Joe Biden, wearing a mask, makes first campaign stop in months
by Trevor HunnicuttNew Castle, Delaware: Former vice president Joe Biden has made his first campaign trip outside his Delaware home since quarantining himself due to the coronavirus pandemic 10 weeks ago, visiting a nearby veteran's memorial to mark the US Memorial Day holiday.
Biden, the prospective Democratic presidential nominee, and his wife, Jill, both wearing black masks, laid a wreath of white roses at a memorial for veterans of World War II and the Korean War.
"It feels good to be out of my house," Biden told reporters, his speech slightly muffled by the mask. Maintaining his distance, he saluted about a dozen veterans and other onlookers standing a few metres away and thanked them for their service.
Biden has been holding campaign events ahead of the November election online from his house in Wilmington ever since much of the country was forced to stay largely at home to curb the spread of the coronavirus.
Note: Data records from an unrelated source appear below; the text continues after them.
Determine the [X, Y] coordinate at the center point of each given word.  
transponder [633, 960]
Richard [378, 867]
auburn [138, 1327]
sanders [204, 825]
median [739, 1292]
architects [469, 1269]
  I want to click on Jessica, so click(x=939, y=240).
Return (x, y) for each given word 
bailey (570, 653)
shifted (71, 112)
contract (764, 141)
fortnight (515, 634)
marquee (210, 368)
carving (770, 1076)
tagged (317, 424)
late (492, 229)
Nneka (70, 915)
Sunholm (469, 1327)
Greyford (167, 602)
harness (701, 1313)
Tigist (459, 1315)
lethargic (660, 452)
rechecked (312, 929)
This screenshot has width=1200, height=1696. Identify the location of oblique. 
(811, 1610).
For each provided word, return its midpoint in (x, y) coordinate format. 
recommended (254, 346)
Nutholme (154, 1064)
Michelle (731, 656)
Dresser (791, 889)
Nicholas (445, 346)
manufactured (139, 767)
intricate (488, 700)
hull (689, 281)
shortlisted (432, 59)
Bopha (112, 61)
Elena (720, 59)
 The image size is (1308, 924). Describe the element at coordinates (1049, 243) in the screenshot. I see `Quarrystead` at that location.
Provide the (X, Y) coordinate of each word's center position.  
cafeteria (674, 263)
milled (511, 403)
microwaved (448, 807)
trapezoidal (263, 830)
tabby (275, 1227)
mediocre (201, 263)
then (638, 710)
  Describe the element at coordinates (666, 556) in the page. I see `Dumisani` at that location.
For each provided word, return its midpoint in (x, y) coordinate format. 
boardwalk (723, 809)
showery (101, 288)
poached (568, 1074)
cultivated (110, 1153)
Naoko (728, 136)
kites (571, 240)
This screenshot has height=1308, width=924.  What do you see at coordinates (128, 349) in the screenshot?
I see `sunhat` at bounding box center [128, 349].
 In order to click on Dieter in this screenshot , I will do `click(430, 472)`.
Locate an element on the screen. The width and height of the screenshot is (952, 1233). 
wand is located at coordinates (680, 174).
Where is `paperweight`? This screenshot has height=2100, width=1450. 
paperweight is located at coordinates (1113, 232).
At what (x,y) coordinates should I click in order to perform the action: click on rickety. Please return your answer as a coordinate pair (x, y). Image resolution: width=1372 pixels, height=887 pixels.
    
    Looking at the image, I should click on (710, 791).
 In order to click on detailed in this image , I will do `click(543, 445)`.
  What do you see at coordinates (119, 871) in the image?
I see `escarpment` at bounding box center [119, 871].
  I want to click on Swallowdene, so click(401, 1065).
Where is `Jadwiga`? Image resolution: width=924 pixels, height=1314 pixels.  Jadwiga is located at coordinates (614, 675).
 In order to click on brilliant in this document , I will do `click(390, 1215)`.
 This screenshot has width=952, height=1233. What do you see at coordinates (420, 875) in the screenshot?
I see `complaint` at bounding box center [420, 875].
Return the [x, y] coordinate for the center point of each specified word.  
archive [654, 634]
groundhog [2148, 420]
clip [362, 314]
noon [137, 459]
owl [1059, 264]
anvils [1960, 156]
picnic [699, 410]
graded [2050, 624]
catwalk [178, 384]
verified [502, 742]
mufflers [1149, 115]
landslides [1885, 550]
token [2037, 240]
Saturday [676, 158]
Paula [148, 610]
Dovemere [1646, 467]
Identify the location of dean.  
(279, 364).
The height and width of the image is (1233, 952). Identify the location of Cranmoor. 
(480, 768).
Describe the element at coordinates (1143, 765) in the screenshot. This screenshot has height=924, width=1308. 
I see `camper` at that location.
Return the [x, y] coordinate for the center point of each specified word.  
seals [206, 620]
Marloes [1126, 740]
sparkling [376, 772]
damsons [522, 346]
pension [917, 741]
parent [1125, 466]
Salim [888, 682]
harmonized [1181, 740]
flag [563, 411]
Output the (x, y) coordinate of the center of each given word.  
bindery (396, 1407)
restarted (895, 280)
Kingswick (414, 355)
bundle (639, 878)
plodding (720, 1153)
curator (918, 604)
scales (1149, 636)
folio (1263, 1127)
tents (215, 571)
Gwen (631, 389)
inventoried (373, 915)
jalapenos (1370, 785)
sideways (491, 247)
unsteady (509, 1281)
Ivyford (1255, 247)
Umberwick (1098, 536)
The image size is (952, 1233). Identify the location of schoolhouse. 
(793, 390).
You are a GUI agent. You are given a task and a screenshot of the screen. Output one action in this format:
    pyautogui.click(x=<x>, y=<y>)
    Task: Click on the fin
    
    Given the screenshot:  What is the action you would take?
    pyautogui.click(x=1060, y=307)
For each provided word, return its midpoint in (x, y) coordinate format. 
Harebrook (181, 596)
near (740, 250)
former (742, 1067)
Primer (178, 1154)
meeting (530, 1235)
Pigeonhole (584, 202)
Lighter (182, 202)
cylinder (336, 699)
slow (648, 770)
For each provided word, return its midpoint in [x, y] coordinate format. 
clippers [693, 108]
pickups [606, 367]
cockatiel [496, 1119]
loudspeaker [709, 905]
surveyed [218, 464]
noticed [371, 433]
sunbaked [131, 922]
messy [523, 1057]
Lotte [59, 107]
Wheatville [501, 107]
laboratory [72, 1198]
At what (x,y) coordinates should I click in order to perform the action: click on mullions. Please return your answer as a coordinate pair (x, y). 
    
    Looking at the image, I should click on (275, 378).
While President Donald Trump's activities have also been restricted, he has gradually left the confines of the White House in recent weeks to visit the battleground states of Arizona, Michigan and Pennsylvania in his presidential capacity.
Trump played golf on weekend for the first time since he declared a national emergency in March, drawing criticism from Biden and others as the US death toll from the virus neared 100,000.
"The presidency is about a lot more than tweeting from your golf cart," Biden posted on Twitter on Sunday.
Even as some of Biden's donors and supporters have fretted over his low profile, he has consistently kept an edge over Trump in national polls as the Republican President’s handling of the health crisis causes his public approval ratings to slip.
In an interview with WKOW-TV in Wisconsin broadcast on Sunday, Biden said being forced to campaign from home was working to his benefit.
"So far, the more he's out the more my poll numbers go up because of the things he says and does," he said, laughing.
Biden's last in-person event was a March 12 news conference in Wilmington and then a debate in a television studio in Washington D.C. on March 15.
His at-home campaigning has not gone without trouble. The Democrat blundered in an interview with a radio program on Friday, telling the host that black voters torn between voting for him and Trump "ain’t black." Biden apologised later in the day for being "cavalier."
The remarks sparked an uproar on social media, and the Trump campaign swiftly seized upon them as evidence Biden was taking the black vote for granted. African-Americans are a crucial constituency for Biden.
Trump also commemorated the Memorial Day holiday, laying a wreath at Arlington National Cemetery in Virginia and visiting a historic fort in Baltimore, Maryland.